Background
Smartphones are increasingly used in health research. They provide a continuous connection between participants and researchers to monitor long-term health trajectories of large populations at a fraction of the cost of traditional research studies. However, despite the potential of using smartphones in remote research, there is an urgent need to develop effective strategies to reach, recruit, and retain the target populations in a representative and equitable manner.
Objective
We aimed to investigate the impact of combining different recruitment and incentive distribution approaches used in remote research on cohort characteristics and long-term retention. The real-world factors significantly impacting active and passive data collection were also evaluated.
Methods
We conducted a secondary data analysis of participant recruitment and retention using data from a large remote observation study aimed at understanding real-world factors linked to cold, influenza, and the impact of traumatic brain injury on daily functioning.
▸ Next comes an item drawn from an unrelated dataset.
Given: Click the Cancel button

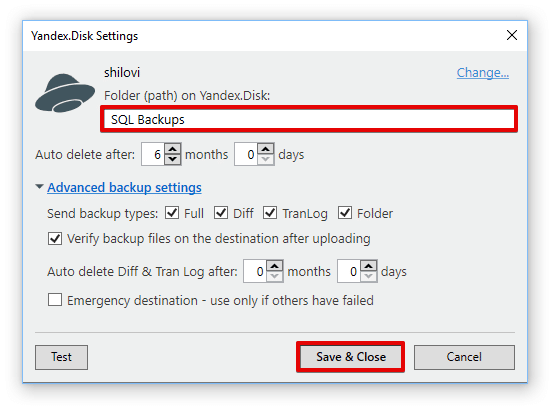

We conducted recruitment in 2 phases between March 15, 2020, and January 4, 2022. Over 10,000 smartphone owners in the United States were recruited to provide 12 weeks of daily surveys and smartphone-based passive-sensing data. Using multivariate statistics, we investigated the potential impact of different recruitment and incentive distribution approaches on cohort characteristics. Survival analysis was used to assess the effects of sociodemographic characteristics on participant retention across the 2 recruitment phases. Associations between passive data-sharing patterns and demographic characteristics of the cohort were evaluated using logistic regression.
Results
We analyzed over 330,000 days of engagement data collected from 10,000 participants. Our key findings are as follows: first, the overall characteristics of participants recruited using digital advertisements on social media and news media differed significantly from those of participants recruited using crowdsourcing platforms (Prolific and Amazon Mechanical Turk; P<.001). Second, participant retention in the study varied significantly across study phases, recruitment sources, and socioeconomic and demographic factors (P<.001). Third, notable differences in passive data collection were associated with device type (Android vs iOS) and participants’ sociodemographic characteristics. Black or African American participants were significantly less likely to share passive sensor data streams than non-Hispanic White participants (odds ratio 0.44-0.49, 95% CI 0.35-0.61; P<.001). Fourth, participants were more likely to adhere to baseline surveys if the surveys were administered immediately after enrollment. Fifth, technical glitches could significantly impact real-world data collection in remote settings, which can severely impact generation of reliable evidence.
Conclusions
Our findings highlight several factors, such as recruitment platforms, incentive distribution frequency, the timing of baseline surveys, device heterogeneity, and technical glitches in data collection infrastructure, that could impact remote long-term data collection. Combined together, these empirical findings could help inform best practices for monitoring anomalies during real-world data collection and for recruiting and retaining target populations in a representative and equitable manner.